==== SUPPLIED DATA

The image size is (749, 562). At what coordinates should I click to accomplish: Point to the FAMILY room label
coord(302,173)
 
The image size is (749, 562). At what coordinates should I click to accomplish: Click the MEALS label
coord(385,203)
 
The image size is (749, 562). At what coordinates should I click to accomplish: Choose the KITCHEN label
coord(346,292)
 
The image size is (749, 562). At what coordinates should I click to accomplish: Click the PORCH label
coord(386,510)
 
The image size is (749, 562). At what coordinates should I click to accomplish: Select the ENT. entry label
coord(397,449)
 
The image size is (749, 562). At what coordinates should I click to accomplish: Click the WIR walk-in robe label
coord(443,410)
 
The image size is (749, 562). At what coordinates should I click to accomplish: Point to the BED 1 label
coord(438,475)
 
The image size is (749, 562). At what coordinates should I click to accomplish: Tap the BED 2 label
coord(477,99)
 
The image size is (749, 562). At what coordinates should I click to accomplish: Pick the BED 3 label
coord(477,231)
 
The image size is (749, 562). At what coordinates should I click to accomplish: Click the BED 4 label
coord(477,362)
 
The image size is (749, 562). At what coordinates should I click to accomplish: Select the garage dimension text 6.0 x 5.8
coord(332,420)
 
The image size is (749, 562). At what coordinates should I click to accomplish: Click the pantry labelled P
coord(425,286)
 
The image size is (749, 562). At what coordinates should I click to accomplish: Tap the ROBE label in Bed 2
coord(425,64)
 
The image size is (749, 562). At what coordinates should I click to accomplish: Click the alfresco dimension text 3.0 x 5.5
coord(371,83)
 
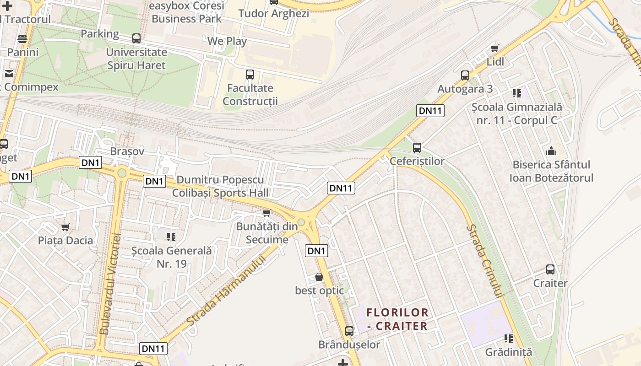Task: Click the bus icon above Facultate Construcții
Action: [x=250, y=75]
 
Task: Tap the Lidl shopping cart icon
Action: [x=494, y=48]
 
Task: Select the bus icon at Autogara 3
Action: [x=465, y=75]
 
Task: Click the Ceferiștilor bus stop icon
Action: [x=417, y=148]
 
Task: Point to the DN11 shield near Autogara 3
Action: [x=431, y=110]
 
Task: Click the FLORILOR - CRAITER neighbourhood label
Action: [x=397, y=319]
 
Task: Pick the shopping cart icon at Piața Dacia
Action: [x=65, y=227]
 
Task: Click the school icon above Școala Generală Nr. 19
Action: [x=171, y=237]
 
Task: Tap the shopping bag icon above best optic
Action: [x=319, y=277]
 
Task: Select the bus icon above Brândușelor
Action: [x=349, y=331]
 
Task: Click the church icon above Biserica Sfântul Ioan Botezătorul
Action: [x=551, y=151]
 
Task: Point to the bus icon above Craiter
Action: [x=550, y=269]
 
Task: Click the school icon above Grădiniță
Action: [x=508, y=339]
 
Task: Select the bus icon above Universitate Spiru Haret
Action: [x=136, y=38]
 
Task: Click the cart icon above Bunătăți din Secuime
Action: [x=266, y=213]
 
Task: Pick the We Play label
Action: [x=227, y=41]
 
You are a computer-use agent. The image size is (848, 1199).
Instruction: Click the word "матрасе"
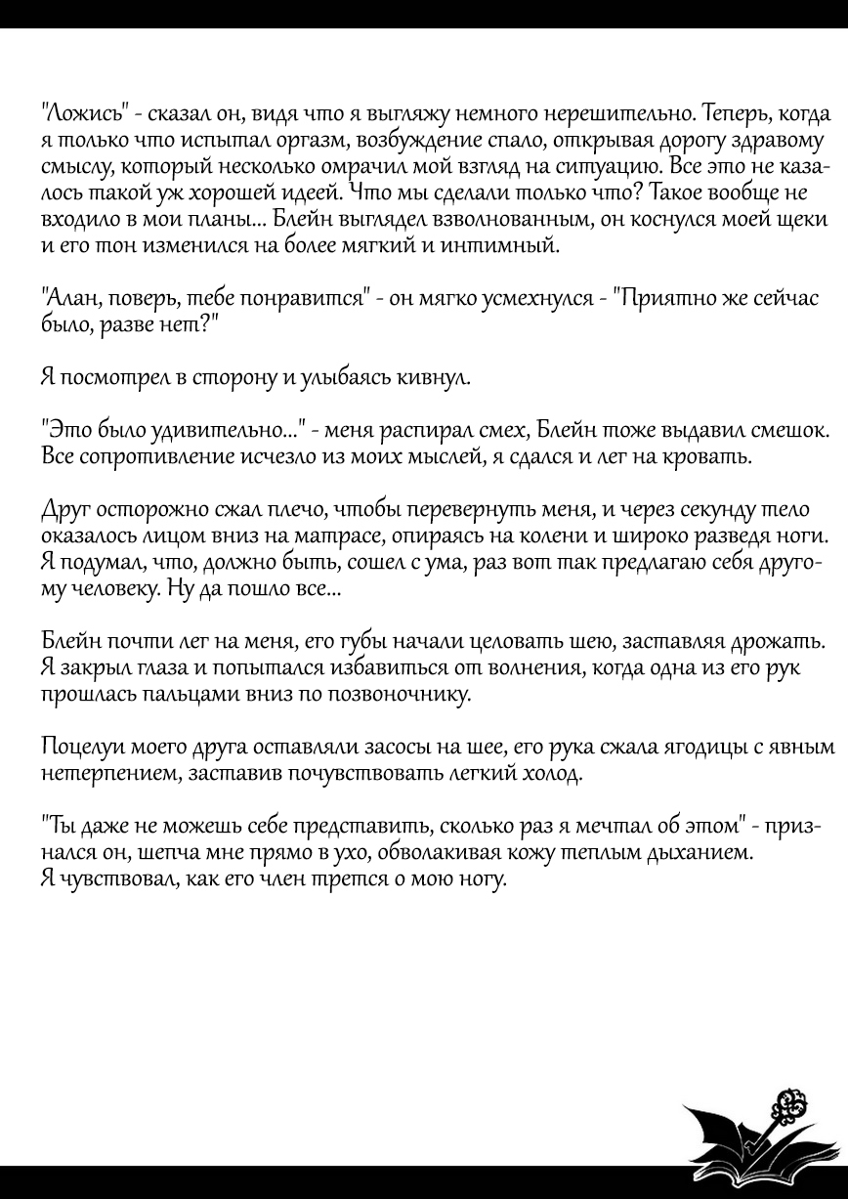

========
==== SUPPLIED DATA

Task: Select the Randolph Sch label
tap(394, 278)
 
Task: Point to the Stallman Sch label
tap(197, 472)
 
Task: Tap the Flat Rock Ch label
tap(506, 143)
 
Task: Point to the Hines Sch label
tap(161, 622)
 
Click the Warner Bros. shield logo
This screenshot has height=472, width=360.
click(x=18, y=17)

========

> **WORK TO COMPLETE**:
Copy the lines from the line containing "Task: Select the bus icon at Autogara 3" through the line containing "Action: [x=171, y=237]", both included, without changing anything.

> **SOLUTION TO THIS PROBLEM**:
Task: Select the bus icon at Autogara 3
Action: [x=465, y=75]
 
Task: Click the Ceferiștilor bus stop icon
Action: [x=417, y=148]
 
Task: Point to the DN11 shield near Autogara 3
Action: [x=431, y=110]
 
Task: Click the FLORILOR - CRAITER neighbourhood label
Action: [x=397, y=319]
 
Task: Pick the shopping cart icon at Piața Dacia
Action: [x=65, y=227]
 
Task: Click the school icon above Școala Generală Nr. 19
Action: [x=171, y=237]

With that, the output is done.